Meulengracht branched into international shipping, including Brazil and the Greenland whaling industry, and in 1809, he financed the construction of the Badstuegade 1H warehouse. Whale oil was used for street lighting in those days and it could be a most profitable business. The Napoleonic Wars in Europe, and Denmark, put a damper on the economies and trading and in 1816 Meulengracht lost a ship in the North Sea. Overall, however, his business went so well that in the same year he sold his shop and house in Vestergade and moved into a brand new, most expensive and impressive mansion. This mansion was the now listed Det Meulengrachtske Palæ (The Meulengracht Mansion), also known as Det Hvide Palæ (The White Mansion), at the central square of at Lille Torv. Originally, however, the mansion was yellow and with only three floor counts, and a roof, not the four of today. The mansion was expanded in 1840, 1860 and 1907, and now presents itself in the architectural Empire style. Soon after the Meulengracht family moved into their new mansion at Lille Torv 2, it became a place to visit for the bourgeoisie and well-to-do socialites, including Danish royalty. Especially King Christian VIII, King Frederik II, Prince Ferdinand, Princess Caroline and Countess Danner frequently stayed there.
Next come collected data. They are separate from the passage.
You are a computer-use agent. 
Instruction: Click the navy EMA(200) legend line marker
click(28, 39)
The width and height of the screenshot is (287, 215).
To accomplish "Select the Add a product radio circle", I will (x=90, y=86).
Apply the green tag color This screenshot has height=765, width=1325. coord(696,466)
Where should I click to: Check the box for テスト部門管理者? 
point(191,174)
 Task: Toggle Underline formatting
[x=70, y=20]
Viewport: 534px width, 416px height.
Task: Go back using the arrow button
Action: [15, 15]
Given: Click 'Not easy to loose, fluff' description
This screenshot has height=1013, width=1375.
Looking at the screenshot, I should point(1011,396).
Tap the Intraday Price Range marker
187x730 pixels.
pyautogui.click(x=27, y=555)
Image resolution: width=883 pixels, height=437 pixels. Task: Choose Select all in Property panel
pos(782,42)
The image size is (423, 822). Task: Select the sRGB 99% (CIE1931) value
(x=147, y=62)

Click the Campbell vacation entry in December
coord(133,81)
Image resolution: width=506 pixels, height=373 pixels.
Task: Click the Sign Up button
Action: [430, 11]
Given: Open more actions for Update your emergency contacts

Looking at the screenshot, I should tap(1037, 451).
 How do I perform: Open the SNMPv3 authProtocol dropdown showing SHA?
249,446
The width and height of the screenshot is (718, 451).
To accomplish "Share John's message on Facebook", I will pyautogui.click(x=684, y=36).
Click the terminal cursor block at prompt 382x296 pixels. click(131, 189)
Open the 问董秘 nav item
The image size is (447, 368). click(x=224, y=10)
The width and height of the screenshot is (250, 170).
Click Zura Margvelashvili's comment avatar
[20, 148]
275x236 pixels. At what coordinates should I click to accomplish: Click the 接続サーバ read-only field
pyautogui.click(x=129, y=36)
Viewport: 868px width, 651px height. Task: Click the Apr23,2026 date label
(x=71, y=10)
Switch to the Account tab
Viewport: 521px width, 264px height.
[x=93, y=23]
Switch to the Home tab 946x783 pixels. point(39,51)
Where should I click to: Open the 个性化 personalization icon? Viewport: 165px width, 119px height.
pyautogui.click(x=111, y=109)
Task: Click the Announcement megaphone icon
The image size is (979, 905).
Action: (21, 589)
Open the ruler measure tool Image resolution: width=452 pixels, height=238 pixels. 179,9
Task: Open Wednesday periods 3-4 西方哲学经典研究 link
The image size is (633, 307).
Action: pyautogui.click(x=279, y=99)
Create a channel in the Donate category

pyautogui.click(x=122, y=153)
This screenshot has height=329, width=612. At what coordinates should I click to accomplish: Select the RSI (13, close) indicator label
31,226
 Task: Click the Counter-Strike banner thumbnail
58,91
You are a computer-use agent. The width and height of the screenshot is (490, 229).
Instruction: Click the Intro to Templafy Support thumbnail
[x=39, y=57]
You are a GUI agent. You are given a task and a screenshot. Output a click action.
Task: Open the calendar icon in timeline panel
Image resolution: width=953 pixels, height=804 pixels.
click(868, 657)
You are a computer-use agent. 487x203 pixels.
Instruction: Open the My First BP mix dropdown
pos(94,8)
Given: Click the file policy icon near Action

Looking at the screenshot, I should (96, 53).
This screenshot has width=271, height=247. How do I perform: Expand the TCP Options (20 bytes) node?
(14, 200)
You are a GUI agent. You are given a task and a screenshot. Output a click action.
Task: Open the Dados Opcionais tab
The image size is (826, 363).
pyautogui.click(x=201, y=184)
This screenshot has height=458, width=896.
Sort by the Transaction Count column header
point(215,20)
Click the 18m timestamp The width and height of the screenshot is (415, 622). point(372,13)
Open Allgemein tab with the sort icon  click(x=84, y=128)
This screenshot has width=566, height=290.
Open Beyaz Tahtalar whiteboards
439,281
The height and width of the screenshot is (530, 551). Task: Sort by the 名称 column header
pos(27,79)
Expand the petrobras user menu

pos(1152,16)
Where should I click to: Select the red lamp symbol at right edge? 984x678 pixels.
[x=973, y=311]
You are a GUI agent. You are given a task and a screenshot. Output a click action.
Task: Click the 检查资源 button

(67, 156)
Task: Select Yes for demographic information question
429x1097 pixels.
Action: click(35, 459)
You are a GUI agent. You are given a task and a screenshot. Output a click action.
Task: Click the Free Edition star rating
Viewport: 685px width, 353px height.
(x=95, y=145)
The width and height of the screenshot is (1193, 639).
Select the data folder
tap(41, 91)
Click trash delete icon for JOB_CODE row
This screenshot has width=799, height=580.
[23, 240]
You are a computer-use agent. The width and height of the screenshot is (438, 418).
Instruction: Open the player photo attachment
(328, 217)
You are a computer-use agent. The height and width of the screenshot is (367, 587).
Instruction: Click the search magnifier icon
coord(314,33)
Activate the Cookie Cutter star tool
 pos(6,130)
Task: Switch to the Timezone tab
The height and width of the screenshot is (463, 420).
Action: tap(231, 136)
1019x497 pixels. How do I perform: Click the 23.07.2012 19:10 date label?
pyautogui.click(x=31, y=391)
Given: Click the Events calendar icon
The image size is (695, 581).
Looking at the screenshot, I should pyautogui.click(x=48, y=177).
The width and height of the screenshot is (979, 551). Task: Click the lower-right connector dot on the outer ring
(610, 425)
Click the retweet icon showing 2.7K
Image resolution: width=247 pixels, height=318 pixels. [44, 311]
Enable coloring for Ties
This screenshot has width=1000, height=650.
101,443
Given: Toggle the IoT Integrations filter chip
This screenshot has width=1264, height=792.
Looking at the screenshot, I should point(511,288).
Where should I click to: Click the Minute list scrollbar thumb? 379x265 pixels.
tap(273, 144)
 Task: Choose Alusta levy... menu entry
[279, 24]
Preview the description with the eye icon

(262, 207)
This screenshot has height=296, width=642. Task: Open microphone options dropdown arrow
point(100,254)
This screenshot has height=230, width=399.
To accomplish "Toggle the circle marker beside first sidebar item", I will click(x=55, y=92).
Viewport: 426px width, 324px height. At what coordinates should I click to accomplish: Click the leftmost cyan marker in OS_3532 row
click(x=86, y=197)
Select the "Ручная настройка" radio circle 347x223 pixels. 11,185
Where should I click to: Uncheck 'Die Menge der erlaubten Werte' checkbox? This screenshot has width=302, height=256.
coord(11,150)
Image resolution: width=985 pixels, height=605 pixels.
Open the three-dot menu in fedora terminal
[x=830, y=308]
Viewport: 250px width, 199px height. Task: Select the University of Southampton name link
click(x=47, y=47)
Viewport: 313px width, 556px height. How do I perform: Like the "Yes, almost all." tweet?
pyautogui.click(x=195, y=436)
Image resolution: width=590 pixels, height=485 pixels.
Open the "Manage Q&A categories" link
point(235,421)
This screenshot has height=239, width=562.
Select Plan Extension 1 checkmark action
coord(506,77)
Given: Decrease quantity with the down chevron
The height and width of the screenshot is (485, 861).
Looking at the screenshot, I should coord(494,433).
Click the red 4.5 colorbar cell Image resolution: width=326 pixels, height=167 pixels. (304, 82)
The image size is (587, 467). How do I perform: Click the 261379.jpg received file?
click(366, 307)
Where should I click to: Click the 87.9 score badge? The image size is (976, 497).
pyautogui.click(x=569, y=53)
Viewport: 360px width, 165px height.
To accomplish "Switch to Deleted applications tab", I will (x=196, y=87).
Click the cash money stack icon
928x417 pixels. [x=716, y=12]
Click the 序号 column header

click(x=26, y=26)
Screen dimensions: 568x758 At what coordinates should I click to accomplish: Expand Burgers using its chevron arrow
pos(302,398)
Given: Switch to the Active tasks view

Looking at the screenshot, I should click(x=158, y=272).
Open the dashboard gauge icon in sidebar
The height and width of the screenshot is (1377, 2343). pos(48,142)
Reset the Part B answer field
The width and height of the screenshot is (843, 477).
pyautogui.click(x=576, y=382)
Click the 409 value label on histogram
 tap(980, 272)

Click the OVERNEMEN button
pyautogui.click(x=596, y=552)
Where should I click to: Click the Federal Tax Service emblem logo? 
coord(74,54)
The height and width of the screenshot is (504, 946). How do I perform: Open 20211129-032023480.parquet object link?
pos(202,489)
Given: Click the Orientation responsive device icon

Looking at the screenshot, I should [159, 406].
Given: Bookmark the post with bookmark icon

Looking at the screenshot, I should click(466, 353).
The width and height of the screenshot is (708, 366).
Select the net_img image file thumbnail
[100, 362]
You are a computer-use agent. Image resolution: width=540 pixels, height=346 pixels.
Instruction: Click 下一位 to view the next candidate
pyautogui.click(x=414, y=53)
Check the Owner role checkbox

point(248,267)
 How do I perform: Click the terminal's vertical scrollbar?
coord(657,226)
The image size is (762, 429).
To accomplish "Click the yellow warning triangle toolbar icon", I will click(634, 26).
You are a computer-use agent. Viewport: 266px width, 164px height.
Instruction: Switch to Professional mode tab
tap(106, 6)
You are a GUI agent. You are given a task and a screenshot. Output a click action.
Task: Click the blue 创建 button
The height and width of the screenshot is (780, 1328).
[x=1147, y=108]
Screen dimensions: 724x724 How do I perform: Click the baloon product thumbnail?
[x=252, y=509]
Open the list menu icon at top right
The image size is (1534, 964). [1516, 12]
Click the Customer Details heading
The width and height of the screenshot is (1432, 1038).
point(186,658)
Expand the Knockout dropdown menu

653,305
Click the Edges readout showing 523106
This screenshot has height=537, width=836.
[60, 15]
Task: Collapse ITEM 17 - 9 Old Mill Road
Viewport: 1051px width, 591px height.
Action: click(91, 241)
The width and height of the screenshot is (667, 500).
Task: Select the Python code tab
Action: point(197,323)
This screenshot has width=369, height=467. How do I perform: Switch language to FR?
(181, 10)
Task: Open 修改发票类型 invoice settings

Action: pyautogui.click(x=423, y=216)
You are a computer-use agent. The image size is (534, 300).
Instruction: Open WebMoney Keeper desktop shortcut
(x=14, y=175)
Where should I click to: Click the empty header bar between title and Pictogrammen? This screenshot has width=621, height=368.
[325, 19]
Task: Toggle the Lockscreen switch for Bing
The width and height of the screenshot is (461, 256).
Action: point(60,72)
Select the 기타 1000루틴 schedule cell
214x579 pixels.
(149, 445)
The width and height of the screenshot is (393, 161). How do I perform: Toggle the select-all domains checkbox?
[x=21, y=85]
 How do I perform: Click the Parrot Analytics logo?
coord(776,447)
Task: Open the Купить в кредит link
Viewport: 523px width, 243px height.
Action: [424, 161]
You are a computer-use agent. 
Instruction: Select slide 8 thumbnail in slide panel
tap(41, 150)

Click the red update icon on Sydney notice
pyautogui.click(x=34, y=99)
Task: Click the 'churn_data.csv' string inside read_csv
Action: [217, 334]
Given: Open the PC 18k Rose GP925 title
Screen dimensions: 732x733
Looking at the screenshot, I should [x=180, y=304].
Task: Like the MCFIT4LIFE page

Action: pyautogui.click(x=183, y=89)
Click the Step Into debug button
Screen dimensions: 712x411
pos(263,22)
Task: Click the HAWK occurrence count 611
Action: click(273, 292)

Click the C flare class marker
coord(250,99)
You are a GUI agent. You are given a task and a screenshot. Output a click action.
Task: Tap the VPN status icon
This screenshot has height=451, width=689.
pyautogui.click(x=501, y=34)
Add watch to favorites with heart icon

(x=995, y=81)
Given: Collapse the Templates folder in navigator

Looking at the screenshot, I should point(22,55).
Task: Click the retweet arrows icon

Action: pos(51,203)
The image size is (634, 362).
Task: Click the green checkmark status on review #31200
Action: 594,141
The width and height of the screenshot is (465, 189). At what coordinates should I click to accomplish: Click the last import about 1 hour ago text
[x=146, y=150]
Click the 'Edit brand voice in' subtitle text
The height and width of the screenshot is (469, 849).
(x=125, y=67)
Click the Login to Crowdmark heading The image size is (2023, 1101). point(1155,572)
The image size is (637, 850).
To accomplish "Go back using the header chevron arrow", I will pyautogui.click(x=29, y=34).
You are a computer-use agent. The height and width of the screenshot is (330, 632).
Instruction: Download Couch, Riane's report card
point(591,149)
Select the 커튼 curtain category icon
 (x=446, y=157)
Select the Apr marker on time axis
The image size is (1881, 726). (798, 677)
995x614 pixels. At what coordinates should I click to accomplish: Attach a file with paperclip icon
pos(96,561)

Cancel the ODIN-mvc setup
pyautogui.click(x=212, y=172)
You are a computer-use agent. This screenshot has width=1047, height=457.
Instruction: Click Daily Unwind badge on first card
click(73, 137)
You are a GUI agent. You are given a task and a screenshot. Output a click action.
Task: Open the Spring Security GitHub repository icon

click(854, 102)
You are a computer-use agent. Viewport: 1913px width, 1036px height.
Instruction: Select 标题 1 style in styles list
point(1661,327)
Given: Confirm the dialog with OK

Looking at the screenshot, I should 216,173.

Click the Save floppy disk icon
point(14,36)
Meulengracht's business became one of the largest in Aarhus and Harboe co-founded Kronprindsen's Klub (The Crown Prince's Club), a literary debate club for royalty and local members of the upper class, of which Meulengracht became an honorary member. Harboe Meulengracht initiated a lineage of prominent businessmen, politicians and land owners in Aarhus which lasted into the early 20th century.

Harboe fathered 10 children, including Lars Christian Meulengracht (1793-1836) who later came to take over his father's business and Dorothea Sophie Schmidt (1797-1881) who married Johannes Friis (1797-1877).